In parallel Maranda co-wrote with his then-partner, singer-songwriter Pascale Coulombe. They recorded an album that was originally planned to come out under her name, but since it was a collaboration they released it under the name "Coma" (a play of words on their last names).
 
The album was influential and the videos also stood out, with "Carmen" winning Best French Video at the 1997 MuchMusic Video Awards. Their other videos also garnered nominations. Maranda and Coulombe eventually worked on concepts of videos by other artists including Daniel Bélanger.
 
In 1998 the pair spent some time in Los Angeles, where they co-wrote the song "Lost Between Las Vegas and Mars" with Guy Thomas. The song was featured in the award-winning documentary Beyond The Mat. They returned to Canada to play a series of concerts for Canadian troops that led them to the North Pole.
 
Other similar tours followed in Egypt, Israel, Australia and East Timor. At the turn of the millennium they convened to each head on to separate projects.

2000s
Nicolas subsequently produced a string of albums, by Richard Petit, Lynda Thalie, Andrée Watters and Intakto. He also contributed songwriting and arranging to most of them. Andrée Watters (twice) and Intakto won "Best Record" in their respective categories at the ADISQ Gala. He also wrote music for video games, notably songs for The Jungle Book Groove Party by Ubisoft/ Disney, which led him back to work in Los Angeles.
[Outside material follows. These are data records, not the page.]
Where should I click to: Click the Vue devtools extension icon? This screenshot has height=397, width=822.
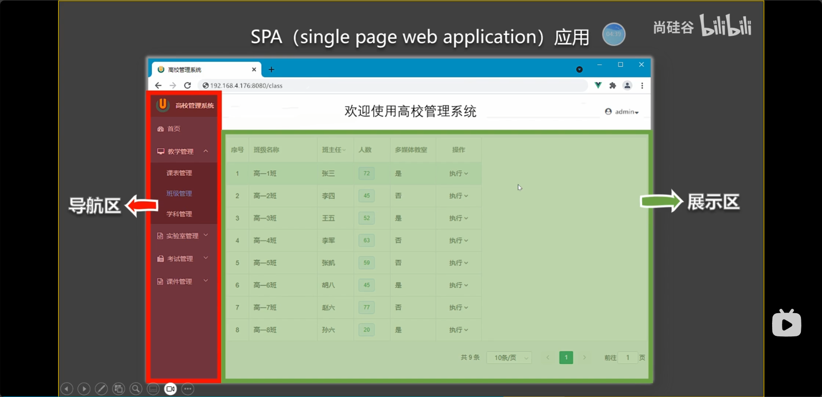pos(598,85)
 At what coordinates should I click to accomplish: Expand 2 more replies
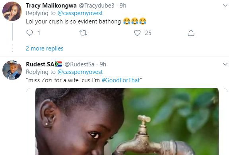[45, 48]
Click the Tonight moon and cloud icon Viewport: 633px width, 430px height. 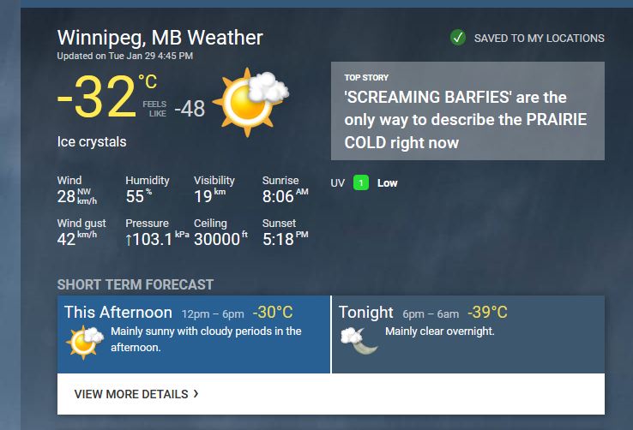coord(359,341)
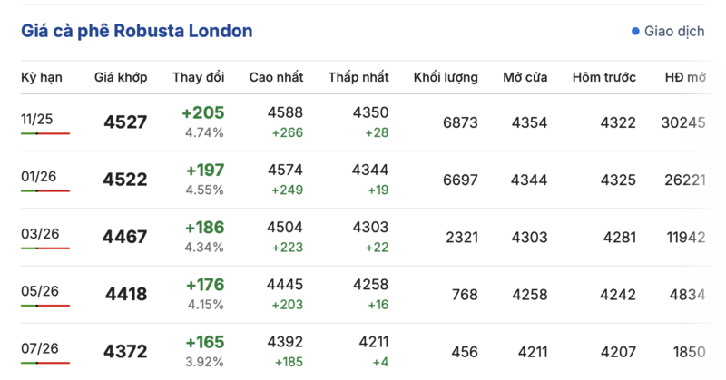Open the 03/26 contract row
Screen dimensions: 726x380
click(x=38, y=233)
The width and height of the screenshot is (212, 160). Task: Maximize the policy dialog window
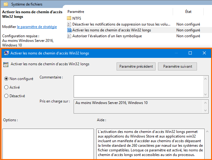tap(190, 53)
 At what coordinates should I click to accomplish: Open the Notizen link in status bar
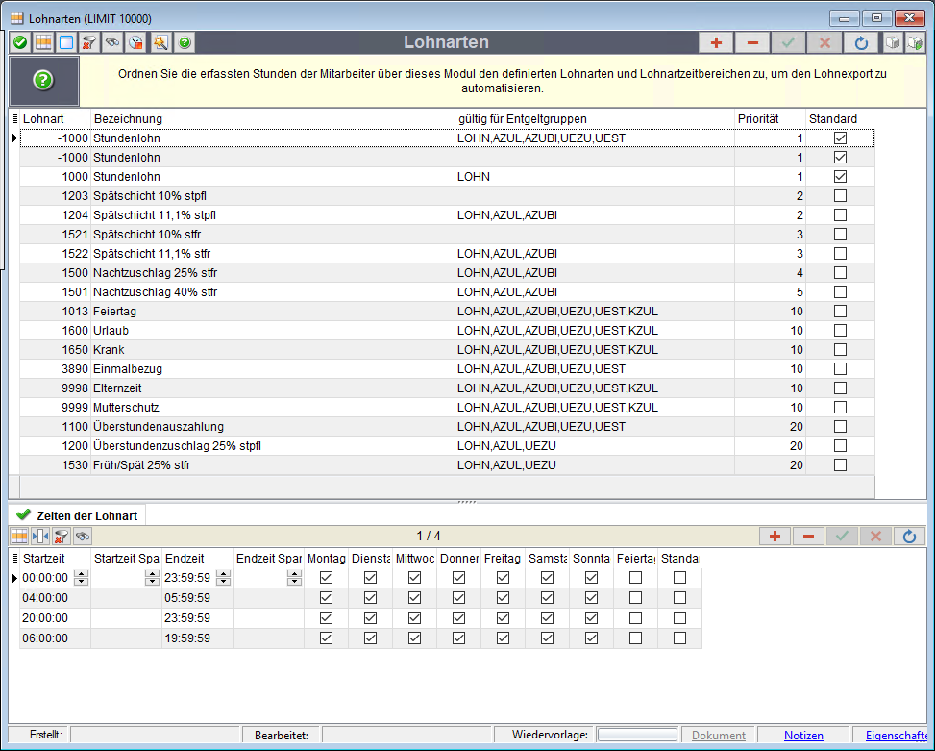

In the early 2000s he also worked on a series of remixes with House group the Couch Potatoes for Petit, Thalie, Coulombe, Dubmatique and Mitsou. As a member of the live band he played at different Cirque du Soleil premières in Canada and abroad. During this period he studied acting with Warren Robertson.
 
From 2002 to 2007 he started writing extensively for TV series. He was awarded a Gémeaux in 2007 for his work on the seminal series Minuit, le soir. He also scored Au nom de la loi and Le Petit monde de Laura Cadieux. He received Gémeaux nominations for each of his scores. He also conceived and directed the video for the song "La Valse des hypocrites" by Mathieu Gaudet (which he had produced).
 
In late 2007 he released the music from Minuit, Le Soir online and on a limited-edition double CD. CD 2 is remix album, including remixes by Carl Bastien, Beno, Thomas Carbou, Daniel Coulombe, Robert De La Gauthier, Jonathan Eekkoo Doyon, Flow, Samuel Laflamme and Samuel Girardin, Monsieur Seb, Pasquipaz and Raycord.

2010s
In addition to collaborating with House Music collective Monitor, who released an album on Mile-End records, Maranda scored acclaimed TV drama 19–2. He received two additional Gémeaux awards for his work. The soundtrack album was released on Audiogram records.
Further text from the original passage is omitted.